== Instructions for the task ==
How many of the lines in the data contain "agent"? Give only the number.
┄┄┄┄┄┄┄┄┄┄┄┄┄┄┄┄┄┄┄┄
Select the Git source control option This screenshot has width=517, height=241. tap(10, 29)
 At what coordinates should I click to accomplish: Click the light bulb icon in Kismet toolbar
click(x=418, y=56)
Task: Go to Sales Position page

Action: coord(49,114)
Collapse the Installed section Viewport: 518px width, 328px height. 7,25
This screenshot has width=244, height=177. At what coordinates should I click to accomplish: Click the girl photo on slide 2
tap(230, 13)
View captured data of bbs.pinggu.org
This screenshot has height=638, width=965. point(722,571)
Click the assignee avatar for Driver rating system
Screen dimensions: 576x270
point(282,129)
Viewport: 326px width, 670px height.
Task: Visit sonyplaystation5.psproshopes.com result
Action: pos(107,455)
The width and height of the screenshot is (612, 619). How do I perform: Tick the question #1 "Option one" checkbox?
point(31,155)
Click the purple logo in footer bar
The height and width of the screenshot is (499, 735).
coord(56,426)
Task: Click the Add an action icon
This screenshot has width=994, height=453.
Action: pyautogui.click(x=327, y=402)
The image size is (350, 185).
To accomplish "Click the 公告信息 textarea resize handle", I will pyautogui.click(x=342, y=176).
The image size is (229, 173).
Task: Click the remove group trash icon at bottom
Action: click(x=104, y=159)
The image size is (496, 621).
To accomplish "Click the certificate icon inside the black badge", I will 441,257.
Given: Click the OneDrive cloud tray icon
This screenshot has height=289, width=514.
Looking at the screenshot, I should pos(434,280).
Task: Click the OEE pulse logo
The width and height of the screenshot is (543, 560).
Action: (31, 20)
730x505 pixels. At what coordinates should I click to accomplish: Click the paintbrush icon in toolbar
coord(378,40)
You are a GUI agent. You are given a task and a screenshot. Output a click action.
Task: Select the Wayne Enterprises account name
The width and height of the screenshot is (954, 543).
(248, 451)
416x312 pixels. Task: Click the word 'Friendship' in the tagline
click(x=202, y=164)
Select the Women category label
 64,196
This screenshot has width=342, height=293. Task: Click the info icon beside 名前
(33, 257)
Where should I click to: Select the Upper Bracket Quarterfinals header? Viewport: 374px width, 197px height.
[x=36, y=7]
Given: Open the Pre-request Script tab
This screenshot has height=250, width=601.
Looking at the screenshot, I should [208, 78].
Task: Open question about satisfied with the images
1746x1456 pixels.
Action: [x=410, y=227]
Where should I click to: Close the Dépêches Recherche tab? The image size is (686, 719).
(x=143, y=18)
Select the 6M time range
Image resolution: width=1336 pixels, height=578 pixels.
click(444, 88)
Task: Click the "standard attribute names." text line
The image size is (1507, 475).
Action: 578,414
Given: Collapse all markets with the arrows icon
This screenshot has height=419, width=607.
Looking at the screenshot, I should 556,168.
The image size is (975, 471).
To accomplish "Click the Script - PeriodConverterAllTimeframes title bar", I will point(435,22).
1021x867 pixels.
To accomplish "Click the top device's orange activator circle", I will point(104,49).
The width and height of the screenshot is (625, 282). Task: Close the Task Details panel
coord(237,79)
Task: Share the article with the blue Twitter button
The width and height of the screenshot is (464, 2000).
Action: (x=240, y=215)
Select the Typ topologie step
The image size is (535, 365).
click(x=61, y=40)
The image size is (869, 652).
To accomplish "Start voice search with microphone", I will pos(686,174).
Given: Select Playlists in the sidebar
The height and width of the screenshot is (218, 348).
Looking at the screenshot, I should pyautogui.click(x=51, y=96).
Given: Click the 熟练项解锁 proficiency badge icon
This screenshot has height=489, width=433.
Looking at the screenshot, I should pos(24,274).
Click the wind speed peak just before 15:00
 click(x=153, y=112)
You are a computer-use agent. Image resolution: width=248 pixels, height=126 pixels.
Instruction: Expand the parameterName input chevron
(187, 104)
┄┄┄┄┄┄┄┄┄┄┄┄┄┄┄┄┄┄┄┄
== Answer section ==
2